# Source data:
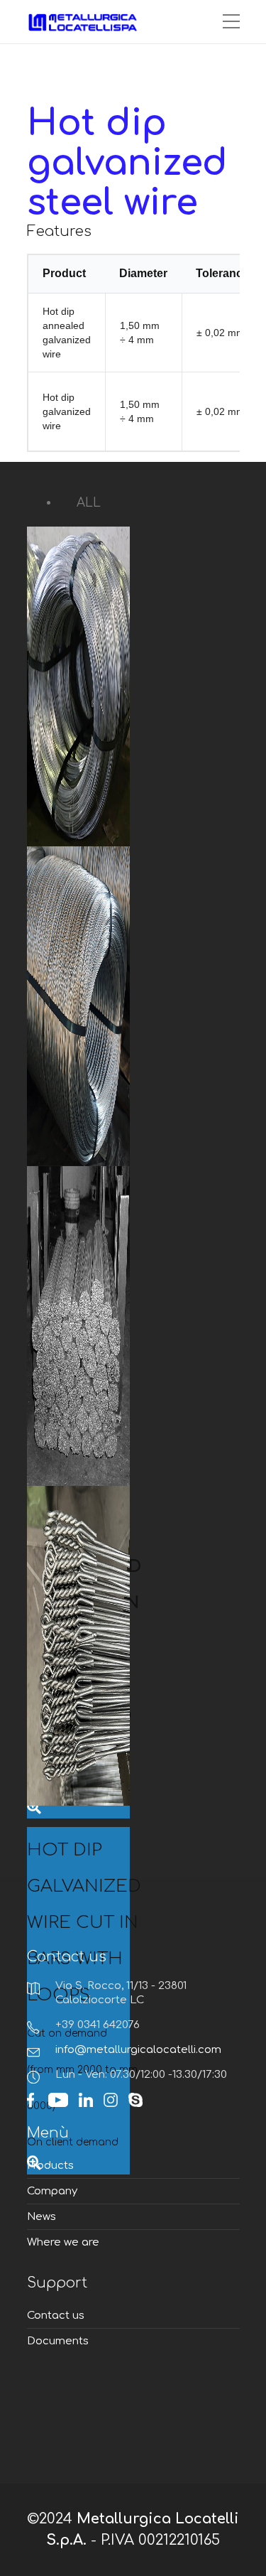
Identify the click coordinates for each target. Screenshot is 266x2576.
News (41, 2217)
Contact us (55, 2316)
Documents (58, 2341)
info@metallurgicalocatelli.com (138, 2050)
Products (50, 2166)
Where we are (63, 2242)
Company (52, 2191)
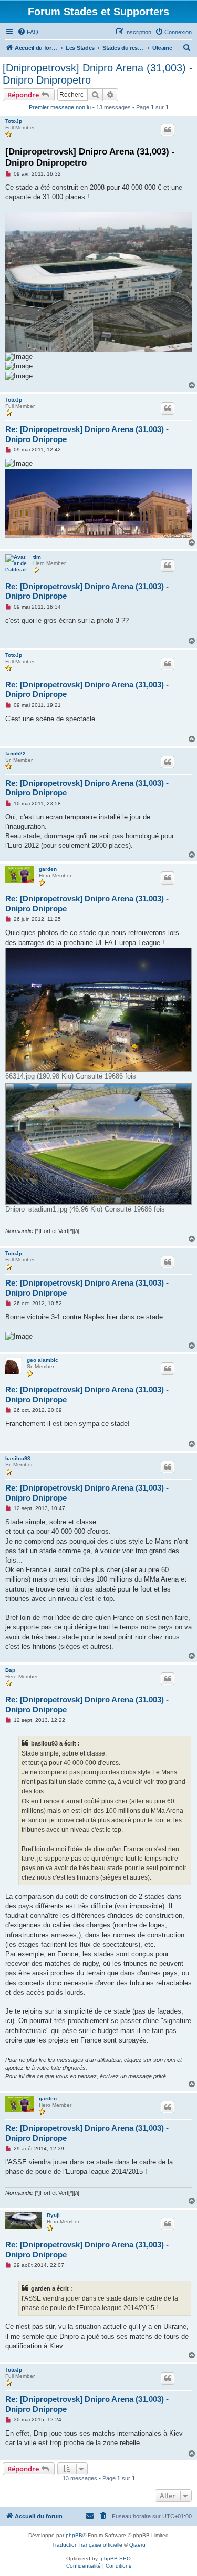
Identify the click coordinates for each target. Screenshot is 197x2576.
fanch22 (15, 753)
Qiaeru (137, 2545)
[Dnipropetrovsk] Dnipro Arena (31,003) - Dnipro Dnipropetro (98, 74)
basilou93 (17, 1458)
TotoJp (13, 121)
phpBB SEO (116, 2558)
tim (37, 557)
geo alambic (42, 1360)
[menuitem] (27, 32)
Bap (10, 1670)
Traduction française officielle (87, 2545)
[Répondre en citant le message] (167, 130)
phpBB (74, 2535)
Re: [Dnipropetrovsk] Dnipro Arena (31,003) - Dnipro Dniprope (87, 434)
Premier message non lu (60, 107)
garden (48, 869)
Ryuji (53, 2215)
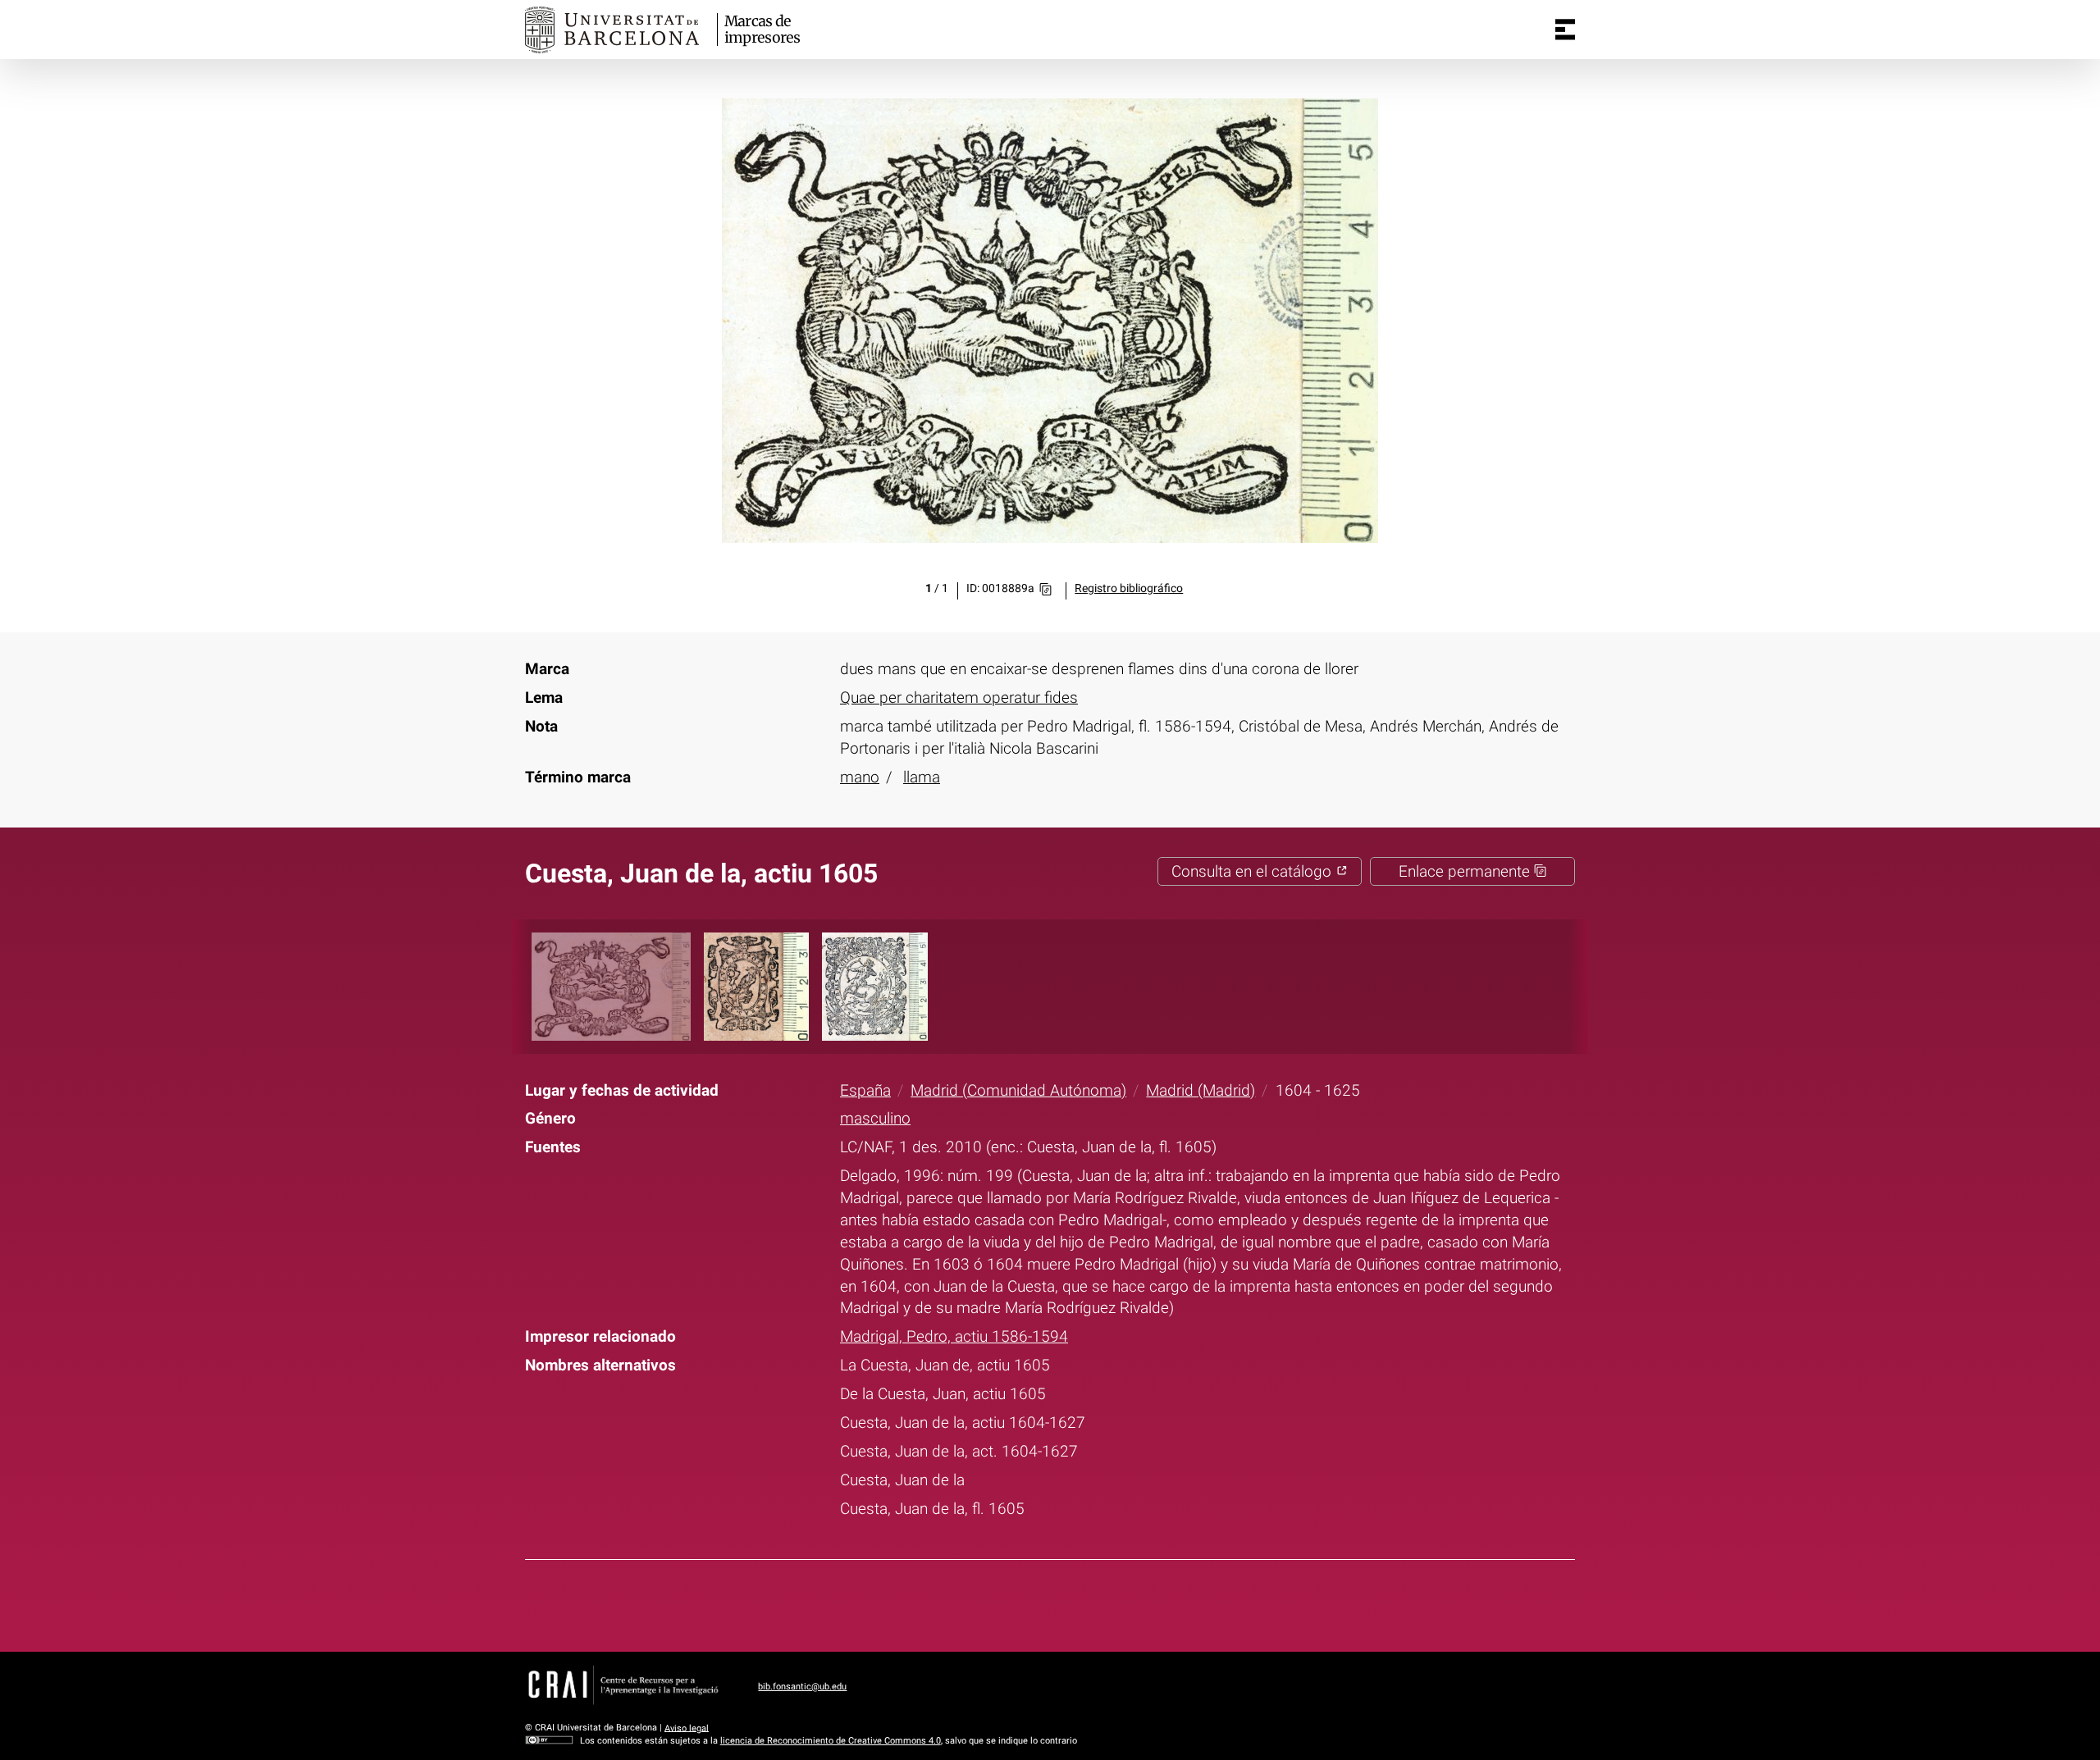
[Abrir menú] (1565, 29)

# Work instructions:
Produce an exact copy of each line of data, skipping embedded images.

# Exercise answer:
Identify the click coordinates for each target. Screenshot is 266x2576.
News (41, 2217)
Contact us (55, 2316)
Documents (58, 2341)
info@metallurgicalocatelli.com (138, 2050)
Products (50, 2166)
Where we are (63, 2242)
Company (52, 2191)
Identify the click coordinates for each target. Screenshot is 197x2576.
fanch22 (15, 753)
Qiaeru (137, 2545)
[Dnipropetrovsk] Dnipro Arena (31,003) - Dnipro Dnipropetro (98, 74)
basilou93 (17, 1458)
TotoJp (13, 121)
phpBB SEO (116, 2558)
tim (37, 557)
geo alambic (42, 1360)
[menuitem] (27, 32)
Bap (10, 1670)
Traduction française officielle (87, 2545)
[Répondre en citant le message] (167, 130)
phpBB (74, 2535)
Re: [Dnipropetrovsk] Dnipro Arena (31,003) - Dnipro Dniprope (87, 434)
Premier message non lu (60, 107)
garden (48, 869)
Ryuji (53, 2215)
[Abrir menú] (1565, 29)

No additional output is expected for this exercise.